Sunday, July 21, 2019

A Blue Green Snake


Rough green snakes, Opheodrys aestivus, are common in the southeast.  These small snakes are bright green on their backs and sides with a yellowish-white belly.  They are among the most arboreal of the snakes in this region, climbing through the branches of trees and shrubs where they hunt insects and other invertebrates.  The largest rough green snake might be two feet in length.  They are called rough because their scales have a ridge running down the middle (the keel) that gives them a rough feel when handled.  These snakes are good-natured and don’t bite if you pick them up to see how rough they are. 

Rough green snake (Opheodrys aestivus) showing its bright green color
Diane and I regularly see rough green snakes while walking the local greenway.  They are hard to see when they climb in the vegetation because their green color is the perfect camouflage.  These snakes often cross the paved greenway trail and that is where we can get good looks.  Recently we found a dead rough green snake, killed by a car, on the side of the road at greenway’s end.  The funny thing was, this green snake was partially blue in color.  It turns out that rough green snakes turn blue when they die.  The reason they turn blue after expiring gets into the mystery of color.

Vertebrates have a hard time making themselves green.  Unlike plants that make the green chlorophyll pigment to run photosynthesis, green snakes, lizards and birds must use two different means to turn green.  Their green color is usually a combination of yellow from a carotenoid pigment and blue produced from the structural elements of their skin or feathers.  This combination of pigment color and structural color works for green snakes, green lizards and green birds. 

Pigments molecules absorb certain wavelengths of light and that gives them their color.  Chlorophyll can be extracted from plants and still retain the green color.  Structural color is different.  It depends on the physical arrangement of small particles that refract certain wavelengths of light to produce color.  In many cases with structural color in animals, you need to view the subject from a certain angle for the color to be revealed.
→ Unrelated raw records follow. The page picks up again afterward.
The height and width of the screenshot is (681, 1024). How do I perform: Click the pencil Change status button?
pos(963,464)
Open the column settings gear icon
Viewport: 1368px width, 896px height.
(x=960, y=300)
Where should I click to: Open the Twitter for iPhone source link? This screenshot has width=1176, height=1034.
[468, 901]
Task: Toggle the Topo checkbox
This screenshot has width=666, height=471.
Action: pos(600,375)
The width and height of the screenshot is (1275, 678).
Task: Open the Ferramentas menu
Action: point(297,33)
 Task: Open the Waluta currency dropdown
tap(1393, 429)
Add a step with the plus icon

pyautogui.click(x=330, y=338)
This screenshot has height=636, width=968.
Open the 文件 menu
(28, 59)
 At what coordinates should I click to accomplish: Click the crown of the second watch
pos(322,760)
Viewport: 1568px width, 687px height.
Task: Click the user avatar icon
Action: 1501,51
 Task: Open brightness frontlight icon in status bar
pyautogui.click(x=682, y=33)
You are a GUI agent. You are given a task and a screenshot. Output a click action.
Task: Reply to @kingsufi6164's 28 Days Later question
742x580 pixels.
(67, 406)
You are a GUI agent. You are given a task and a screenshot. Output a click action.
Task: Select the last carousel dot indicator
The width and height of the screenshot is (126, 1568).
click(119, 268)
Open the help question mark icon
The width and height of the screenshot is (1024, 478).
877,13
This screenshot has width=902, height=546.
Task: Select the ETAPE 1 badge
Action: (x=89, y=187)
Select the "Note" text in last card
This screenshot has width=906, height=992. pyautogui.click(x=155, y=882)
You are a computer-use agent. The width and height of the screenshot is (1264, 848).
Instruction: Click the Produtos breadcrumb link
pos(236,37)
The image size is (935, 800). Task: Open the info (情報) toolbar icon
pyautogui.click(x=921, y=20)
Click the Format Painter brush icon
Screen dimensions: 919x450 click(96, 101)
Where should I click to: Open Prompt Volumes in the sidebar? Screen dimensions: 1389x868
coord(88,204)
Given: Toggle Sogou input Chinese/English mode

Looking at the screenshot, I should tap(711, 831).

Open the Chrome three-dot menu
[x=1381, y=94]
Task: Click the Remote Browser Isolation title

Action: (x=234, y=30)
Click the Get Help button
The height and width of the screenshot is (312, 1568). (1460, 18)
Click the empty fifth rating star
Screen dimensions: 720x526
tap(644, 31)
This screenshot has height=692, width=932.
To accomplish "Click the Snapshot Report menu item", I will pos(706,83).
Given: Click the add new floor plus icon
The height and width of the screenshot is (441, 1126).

Eastern Bluebirds appear blue because tiny granules in their feathers refract blue light to the viewer.  In some light conditions bluebirds will appear black because the refraction does not occur.  Ruby-throated Hummingbird throats may appear dull from one angle, but as the bird turns a brilliant flash of red will shine out.  You cannot extract blue pigments from the feathers of bluebirds and you cannot extract red pigments from the throat feathers of hummingbirds.  Both these are examples of structural color.  

Rough green snakes have cells in their skin that contain a crystalline arrays of guanine, one of the components of nucleic acids.  The arrangement of the guanine crystals in these cells refract blue light.  Also in the skin of rough green snakes are cells that have yellow pigments that reflect yellow light.  Just like in an elementary school art class, yellow plus blue gives green. 
 
Dead rough green snake (Opheodrys aestivus)  with green regions and blue regions.
When a rough green snake dies, the yellow pigment begins to break down. The blue refracting crystals are more stable so the dead green snake gradually turns blue as the yellow pigment is degraded.  This was the state of the dead snake we found.  In some parts of its body the yellow pigment remained so it looked green in others the yellow pigment was lost and only the blue shone through.